Joint Commission supports family presence in health care during adverse conditions
Prompted by the COVID-19 outbreak, health care organizations across the globe have instituted health and safety restrictions to slow the spread of the infection and its threat to those who are most susceptible to the virus.
Health care and other essential staff continue to work around the clock — many risking their own health in adverse conditions — to care for people affected by the coronavirus. However, many of the stringent safety measures established to mitigate the risks of contagion have unintentionally caused patients, staff, and care partners to suffer isolation, hardship, and emotional vulnerability when compassionate care is most needed.
The Joint Commission was one of many organizations that contributed to the development and endorsed the Person-Centered Guidelines for Preserving Family Presence in Challenging Times, issued on May 28 and updated Aug. 13. These guidelines to preserve family presence across the continuum of health care during challenging times — such as the current pandemic — were recommended by the Planetree International Coalition.
On June 18, 2020, The Joint Commission met virtually with its Patient and Family Advisory Council (PFAC) to share these critical recommendations with stakeholders, express its full support of the initiative and identify opportunities to collaborate with the coalition.
Without downplaying the crucial need for safety and risk mitigation, the Planetree International Coalition — composed of patients, residents, families, health care leadership, and clinicians, among others — developed guidelines to preserve family presence in health care settings. The purpose of the guidelines is to ensure that those most affected by the virus will receive the highest possible compassionate care and affirmation through sustainable contact with their care partners.
Here are the eight guidelines developed by the coalition for health care organizations:
- Assess need for restrictions to family presence. Reassess and adjust policies as conditions change.

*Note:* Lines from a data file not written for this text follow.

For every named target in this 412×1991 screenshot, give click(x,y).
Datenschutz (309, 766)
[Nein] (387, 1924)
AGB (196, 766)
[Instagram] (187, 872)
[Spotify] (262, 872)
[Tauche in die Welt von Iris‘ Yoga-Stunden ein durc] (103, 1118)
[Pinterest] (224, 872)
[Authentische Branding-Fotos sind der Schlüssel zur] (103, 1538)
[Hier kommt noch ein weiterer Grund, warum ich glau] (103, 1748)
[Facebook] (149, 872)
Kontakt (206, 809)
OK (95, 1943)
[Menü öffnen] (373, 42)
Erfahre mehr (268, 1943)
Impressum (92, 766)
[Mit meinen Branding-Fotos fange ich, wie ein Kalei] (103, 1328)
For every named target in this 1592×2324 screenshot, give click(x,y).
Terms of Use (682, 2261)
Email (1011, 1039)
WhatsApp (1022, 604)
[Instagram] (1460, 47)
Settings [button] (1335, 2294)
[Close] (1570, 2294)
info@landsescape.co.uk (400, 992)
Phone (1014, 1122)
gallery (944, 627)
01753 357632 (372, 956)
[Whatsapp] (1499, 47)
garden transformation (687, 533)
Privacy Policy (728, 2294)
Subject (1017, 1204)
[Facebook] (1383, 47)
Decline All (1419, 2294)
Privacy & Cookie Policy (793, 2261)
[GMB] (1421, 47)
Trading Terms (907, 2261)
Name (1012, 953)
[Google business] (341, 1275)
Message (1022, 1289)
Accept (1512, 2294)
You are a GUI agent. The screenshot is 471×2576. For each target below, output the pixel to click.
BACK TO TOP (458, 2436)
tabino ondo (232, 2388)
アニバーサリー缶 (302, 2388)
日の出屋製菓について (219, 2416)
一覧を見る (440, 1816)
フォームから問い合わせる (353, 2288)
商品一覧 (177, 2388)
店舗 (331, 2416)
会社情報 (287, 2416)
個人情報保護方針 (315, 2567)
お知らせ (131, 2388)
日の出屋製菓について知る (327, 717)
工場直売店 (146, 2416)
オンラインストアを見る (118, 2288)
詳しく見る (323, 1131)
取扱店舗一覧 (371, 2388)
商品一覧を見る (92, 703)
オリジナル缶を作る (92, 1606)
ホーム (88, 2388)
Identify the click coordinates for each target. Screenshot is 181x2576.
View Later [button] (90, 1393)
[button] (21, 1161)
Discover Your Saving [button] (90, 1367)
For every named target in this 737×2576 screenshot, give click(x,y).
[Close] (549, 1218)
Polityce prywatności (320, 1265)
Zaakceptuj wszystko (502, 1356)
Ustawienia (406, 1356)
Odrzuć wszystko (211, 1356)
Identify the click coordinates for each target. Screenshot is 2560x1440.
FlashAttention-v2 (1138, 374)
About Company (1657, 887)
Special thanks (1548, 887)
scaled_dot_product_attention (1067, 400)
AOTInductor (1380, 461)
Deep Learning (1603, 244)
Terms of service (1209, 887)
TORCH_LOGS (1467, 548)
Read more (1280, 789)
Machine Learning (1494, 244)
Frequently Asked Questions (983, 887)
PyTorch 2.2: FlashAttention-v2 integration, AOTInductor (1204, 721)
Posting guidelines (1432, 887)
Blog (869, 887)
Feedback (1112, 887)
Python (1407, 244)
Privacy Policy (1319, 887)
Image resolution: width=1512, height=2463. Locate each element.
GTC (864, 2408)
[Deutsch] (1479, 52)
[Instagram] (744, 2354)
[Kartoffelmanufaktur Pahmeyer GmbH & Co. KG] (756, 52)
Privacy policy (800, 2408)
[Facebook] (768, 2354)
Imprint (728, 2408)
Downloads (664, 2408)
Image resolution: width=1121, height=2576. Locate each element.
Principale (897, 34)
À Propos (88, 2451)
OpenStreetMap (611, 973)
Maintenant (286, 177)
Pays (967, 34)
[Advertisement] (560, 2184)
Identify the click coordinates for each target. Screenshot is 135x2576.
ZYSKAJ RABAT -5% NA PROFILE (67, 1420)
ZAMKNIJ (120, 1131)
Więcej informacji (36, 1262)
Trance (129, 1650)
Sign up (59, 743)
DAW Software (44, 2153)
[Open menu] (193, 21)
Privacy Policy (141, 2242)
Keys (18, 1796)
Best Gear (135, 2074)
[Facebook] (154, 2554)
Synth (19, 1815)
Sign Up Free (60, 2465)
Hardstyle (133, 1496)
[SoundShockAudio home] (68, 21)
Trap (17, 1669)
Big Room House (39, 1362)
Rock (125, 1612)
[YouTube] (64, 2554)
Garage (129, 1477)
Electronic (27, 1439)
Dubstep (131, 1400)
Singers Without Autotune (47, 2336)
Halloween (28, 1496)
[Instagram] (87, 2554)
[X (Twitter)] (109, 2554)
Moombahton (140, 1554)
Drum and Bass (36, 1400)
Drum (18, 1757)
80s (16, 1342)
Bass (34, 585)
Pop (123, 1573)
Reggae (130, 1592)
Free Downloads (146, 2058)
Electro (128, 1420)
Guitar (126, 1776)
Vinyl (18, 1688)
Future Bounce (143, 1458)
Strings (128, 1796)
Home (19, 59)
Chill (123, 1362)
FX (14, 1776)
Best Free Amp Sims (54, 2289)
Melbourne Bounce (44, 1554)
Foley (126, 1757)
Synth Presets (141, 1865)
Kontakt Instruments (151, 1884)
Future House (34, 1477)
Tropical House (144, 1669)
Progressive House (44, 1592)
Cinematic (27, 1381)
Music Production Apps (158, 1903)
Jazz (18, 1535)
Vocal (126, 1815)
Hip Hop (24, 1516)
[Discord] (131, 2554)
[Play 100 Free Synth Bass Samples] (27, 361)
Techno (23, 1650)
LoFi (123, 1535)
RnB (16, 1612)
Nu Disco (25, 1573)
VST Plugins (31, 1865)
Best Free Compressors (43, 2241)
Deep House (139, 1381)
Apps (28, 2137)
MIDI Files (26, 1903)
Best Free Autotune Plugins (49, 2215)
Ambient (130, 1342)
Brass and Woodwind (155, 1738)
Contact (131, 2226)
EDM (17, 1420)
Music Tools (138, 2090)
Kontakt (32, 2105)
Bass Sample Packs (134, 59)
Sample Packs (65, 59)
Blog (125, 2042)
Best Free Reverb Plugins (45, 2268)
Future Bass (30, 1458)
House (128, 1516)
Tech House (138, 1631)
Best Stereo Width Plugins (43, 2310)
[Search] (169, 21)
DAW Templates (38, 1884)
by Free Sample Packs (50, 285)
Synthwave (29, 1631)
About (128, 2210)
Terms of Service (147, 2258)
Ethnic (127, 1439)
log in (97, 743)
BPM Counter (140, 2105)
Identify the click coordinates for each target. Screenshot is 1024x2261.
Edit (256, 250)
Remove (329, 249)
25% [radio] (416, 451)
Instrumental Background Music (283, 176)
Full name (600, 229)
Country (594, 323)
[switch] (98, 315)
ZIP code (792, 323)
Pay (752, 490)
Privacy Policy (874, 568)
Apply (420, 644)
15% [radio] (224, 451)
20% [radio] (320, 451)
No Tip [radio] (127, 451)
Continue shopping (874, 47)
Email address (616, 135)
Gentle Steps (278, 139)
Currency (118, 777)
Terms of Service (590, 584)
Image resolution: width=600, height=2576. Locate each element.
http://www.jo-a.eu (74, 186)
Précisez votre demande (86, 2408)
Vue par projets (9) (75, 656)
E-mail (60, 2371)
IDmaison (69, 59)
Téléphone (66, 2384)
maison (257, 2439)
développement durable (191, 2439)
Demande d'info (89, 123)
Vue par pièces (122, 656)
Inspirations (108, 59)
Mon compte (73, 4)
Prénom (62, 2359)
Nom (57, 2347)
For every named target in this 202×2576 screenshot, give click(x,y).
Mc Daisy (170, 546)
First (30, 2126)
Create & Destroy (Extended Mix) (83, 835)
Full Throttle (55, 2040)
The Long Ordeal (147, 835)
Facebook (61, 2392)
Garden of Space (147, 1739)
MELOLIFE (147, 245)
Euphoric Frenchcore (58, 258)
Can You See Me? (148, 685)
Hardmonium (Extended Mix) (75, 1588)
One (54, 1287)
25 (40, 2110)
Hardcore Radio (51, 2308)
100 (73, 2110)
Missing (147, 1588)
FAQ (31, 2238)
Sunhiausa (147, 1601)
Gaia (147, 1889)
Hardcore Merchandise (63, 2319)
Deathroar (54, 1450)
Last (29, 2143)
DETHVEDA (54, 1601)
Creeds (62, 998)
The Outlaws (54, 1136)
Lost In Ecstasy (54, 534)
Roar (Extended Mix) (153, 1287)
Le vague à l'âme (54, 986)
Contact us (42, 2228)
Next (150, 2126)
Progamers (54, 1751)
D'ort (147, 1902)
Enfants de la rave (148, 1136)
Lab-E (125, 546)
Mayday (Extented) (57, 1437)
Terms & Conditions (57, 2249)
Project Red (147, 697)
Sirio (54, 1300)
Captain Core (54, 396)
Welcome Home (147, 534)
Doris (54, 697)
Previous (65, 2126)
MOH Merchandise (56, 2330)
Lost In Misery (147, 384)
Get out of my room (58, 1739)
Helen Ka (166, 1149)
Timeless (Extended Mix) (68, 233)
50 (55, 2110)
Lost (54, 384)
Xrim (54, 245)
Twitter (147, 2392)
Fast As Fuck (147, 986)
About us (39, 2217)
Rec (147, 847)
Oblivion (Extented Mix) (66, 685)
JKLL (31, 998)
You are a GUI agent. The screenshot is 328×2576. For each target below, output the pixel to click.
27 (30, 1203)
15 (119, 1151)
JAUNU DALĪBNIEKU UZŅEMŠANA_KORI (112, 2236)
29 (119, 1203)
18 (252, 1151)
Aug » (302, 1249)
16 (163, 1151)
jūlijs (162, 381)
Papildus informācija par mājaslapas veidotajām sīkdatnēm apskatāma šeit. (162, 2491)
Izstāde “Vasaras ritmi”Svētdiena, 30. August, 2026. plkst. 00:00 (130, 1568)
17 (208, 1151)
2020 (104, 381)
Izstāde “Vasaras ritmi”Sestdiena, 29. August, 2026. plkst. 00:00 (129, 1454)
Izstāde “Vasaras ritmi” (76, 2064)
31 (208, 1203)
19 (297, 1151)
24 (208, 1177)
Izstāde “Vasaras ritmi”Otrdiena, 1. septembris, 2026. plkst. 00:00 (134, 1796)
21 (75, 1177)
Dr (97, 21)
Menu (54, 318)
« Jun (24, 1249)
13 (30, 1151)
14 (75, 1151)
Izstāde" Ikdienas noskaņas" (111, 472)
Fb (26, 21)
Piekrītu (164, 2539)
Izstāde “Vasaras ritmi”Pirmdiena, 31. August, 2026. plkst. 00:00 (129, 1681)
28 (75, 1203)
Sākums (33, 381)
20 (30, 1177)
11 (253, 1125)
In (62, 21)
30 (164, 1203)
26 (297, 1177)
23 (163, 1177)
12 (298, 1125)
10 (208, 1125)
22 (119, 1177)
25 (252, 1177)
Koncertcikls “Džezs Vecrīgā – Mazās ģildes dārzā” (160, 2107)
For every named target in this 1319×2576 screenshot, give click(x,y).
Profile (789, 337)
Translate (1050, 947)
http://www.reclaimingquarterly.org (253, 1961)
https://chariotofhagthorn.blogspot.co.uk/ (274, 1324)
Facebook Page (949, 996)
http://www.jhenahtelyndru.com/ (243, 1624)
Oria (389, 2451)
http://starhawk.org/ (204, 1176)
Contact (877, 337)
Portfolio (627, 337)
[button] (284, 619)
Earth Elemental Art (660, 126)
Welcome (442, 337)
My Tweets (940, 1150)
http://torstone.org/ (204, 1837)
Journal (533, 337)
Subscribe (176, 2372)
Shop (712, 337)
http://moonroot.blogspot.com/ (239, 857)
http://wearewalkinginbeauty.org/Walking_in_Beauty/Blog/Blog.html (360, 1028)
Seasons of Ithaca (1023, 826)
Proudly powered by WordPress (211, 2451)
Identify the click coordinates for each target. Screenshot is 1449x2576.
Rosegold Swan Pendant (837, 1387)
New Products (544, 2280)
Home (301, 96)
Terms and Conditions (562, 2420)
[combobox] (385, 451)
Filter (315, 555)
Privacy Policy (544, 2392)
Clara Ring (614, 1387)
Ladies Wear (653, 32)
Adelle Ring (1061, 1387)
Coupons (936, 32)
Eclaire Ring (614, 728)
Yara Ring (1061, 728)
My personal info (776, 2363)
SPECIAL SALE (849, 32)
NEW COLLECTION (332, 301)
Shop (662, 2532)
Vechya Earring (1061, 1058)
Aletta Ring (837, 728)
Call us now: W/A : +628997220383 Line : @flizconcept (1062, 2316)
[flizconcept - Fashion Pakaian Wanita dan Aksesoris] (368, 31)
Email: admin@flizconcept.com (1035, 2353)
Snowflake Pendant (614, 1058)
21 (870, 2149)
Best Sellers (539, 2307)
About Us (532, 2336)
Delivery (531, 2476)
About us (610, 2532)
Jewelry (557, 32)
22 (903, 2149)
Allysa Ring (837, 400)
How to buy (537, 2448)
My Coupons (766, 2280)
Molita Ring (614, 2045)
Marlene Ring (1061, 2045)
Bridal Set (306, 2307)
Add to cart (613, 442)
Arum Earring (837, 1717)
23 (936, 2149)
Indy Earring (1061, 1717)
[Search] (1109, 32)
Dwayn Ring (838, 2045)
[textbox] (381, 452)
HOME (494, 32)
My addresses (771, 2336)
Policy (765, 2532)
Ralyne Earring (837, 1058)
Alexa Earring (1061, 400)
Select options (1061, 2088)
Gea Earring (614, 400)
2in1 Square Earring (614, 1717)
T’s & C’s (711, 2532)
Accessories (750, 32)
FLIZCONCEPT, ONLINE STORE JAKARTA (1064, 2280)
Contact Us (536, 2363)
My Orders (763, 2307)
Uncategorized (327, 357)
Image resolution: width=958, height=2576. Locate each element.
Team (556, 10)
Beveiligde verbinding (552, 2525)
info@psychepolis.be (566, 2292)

- Minimize risk of physical presence. Follow infection control guidelines issued by the World Health Organization (WHO), the U.S. Centers for Disease Control and Prevention (CDC), and local and regional health authorities.
- Communicate with compassion any facility restrictions in advance of family visits.
- Establish and communicate compassionate exceptions to family presence restrictions, such as end-of-life situations.
- Minimize isolation when family cannot be physically present, using virtual or other means.
- Share decision-making with family. Inform and educate them on the risks and benefits of in-person visits with their loved one.
- Enlist family as members of the care team who abide by established safety protocols.
- Enhance discharge education and post discharge follow-up so families may support successful transitions of care.